|
From: Josef W. <Jos...@gm...> - 2011-11-23 16:18:45
|
On 23.11.2011 08:39, Julian Seward wrote: > On Tuesday, November 22, 2011, Philippe Waroquiers wrote: >>> Together (with the macro removal patch), this gives me >> I obtain the below improvements on ppc64. [...] > Looks good to me. My goal here actually was to make the common case for instruction fetches (hit the MRU tag in I1) as fast as possible. One remaining obstacle is incrementing the access counter. If we can avoid that, we directly could instrument the MRU hit check for Ir. Is there a possibility to pass more than 3 parameters to a C call? Perhaps via shadow registers? Background: I really would like to be able to pass the memory block number for the Ir access not crossing cache line boundaries directly as parameter. We can calculate that at instrumentation time, so no need to do it in the simulator again and again from cache parameters, which actually are constant.
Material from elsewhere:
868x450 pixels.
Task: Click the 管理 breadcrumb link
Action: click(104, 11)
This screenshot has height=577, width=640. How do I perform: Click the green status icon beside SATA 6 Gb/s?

Hmm... Valgrind has this nice code generator, but we "only" use it for instrumentation. It would be really cool to use VEX to generate the inner most cache simulation routine for given cache parameters (esp. unroll that loop for the fixed associativity), and call that from the C callback. Do you see a way to accomplish that? > FWIW, yes, I have also had much fun and games :-) > trying to get repeatable performance numbers on top end CPUs. I found > two things; firstly that even small numbers of other tasks running > (daemons, etc) generate a surprisingly large amount of measurement > noise, so a dedicated test machine is really worth having [and, also, > measurement in a VM is hopeless]. Secondly I found that the most > consistent numbers come from the least microarchitecturally complex > CPUs. So .. I get the most reliable numbers from my ARM Cortex-A8 > beagleboard. Interesting! Josef |